WORK INSTRUCTION → Print the lines that run from the line with "IT – Infra –" to the line with "St. Petersburg (56, 1821)", keeping both end lines, exactly as they appear in the entries below, and nothing else.

DATA TO USE →
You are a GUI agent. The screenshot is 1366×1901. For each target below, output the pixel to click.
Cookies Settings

--

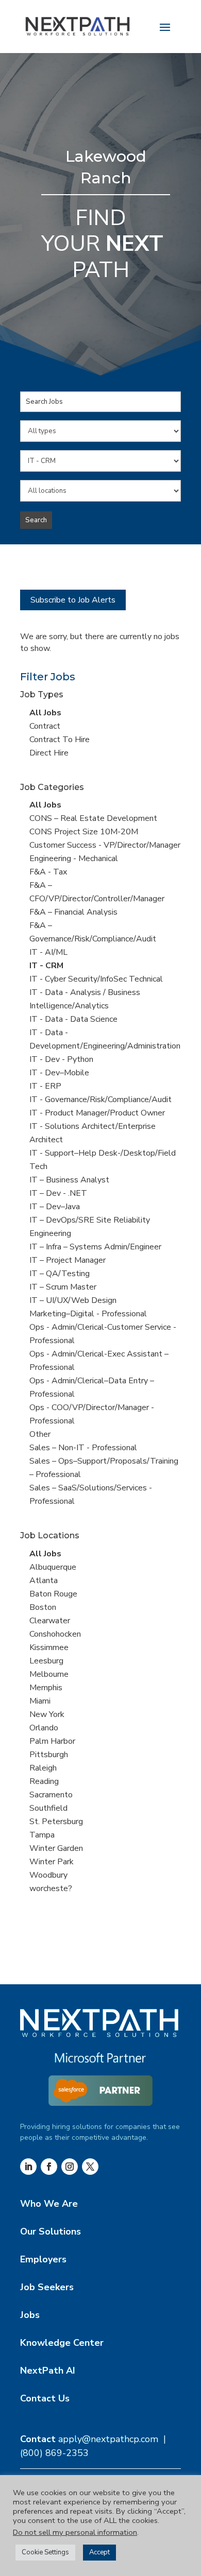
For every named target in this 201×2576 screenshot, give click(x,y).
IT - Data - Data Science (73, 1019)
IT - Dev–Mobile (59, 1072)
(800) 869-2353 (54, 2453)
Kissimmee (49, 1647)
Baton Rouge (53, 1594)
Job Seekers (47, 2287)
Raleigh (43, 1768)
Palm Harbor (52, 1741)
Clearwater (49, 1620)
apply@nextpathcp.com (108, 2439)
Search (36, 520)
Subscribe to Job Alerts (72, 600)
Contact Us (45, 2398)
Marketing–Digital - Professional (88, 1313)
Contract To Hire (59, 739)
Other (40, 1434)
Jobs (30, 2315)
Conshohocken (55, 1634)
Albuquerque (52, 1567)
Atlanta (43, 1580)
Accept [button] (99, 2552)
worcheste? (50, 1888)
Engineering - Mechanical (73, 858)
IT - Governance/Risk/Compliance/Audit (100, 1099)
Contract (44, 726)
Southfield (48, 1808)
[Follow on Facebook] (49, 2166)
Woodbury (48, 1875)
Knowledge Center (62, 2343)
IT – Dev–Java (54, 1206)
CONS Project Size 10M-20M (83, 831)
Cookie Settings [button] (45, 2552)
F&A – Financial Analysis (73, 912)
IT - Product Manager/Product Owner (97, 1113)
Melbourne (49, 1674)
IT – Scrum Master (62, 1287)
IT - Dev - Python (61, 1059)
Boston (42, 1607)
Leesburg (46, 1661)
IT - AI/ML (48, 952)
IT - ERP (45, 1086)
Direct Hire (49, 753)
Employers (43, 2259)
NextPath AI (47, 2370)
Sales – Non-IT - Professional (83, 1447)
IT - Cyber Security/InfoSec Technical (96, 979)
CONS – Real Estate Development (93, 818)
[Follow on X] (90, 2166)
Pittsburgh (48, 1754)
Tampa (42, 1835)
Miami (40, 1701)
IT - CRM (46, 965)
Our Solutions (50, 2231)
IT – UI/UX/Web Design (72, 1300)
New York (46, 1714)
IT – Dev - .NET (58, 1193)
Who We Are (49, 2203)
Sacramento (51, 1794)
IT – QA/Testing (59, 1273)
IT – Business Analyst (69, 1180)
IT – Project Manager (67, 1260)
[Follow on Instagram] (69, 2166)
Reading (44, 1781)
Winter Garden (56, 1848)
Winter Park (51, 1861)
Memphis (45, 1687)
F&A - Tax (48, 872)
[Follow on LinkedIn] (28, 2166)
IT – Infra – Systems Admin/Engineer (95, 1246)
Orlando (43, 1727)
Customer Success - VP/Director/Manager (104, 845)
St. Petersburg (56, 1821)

* * *

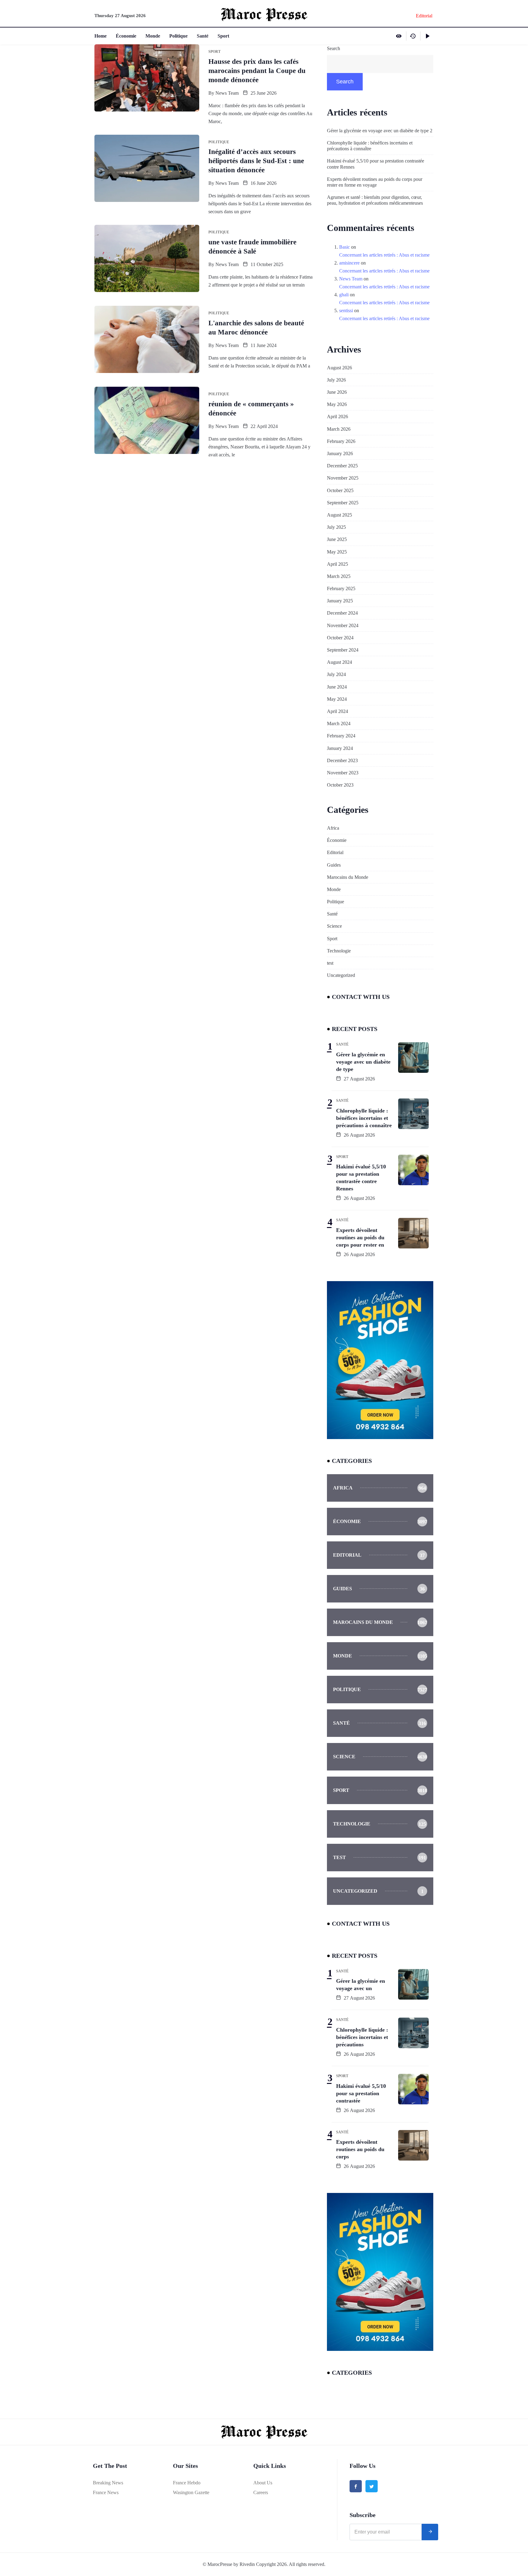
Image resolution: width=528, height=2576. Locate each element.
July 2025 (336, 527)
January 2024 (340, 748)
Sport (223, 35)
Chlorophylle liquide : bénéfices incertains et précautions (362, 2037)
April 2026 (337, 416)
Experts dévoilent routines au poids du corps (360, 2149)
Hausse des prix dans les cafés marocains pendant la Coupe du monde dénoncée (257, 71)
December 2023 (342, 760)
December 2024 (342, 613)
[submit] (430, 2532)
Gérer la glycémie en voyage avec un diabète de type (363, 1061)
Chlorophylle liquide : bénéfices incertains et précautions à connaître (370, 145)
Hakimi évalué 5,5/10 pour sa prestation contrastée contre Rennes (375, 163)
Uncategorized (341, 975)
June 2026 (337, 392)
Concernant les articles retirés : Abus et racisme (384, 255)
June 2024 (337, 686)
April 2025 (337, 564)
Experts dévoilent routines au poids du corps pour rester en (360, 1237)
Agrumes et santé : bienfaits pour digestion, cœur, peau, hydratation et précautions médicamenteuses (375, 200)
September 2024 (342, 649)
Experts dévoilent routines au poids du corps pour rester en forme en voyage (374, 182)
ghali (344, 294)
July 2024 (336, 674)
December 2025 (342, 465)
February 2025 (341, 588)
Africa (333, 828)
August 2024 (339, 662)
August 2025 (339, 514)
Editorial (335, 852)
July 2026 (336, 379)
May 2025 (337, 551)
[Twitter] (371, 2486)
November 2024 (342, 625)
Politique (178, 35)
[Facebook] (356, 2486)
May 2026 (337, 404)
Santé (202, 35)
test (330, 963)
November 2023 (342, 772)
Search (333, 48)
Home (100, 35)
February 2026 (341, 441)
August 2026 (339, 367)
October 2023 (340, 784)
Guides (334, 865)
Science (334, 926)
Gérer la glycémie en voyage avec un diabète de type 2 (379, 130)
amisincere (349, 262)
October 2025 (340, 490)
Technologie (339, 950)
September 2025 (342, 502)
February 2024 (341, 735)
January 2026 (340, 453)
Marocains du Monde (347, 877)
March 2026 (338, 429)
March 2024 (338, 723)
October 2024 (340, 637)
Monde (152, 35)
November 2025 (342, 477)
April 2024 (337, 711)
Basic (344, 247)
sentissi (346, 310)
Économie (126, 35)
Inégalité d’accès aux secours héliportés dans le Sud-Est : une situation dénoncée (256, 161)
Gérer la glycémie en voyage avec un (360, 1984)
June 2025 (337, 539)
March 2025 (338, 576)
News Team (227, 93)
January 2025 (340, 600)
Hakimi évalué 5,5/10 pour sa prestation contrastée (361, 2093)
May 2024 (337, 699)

RESPONSE AREA →
IT – Infra – Systems Admin/Engineer (95, 1246)
Orlando (43, 1727)
Customer Success - VP/Director/Manager (104, 845)
St. Petersburg (56, 1821)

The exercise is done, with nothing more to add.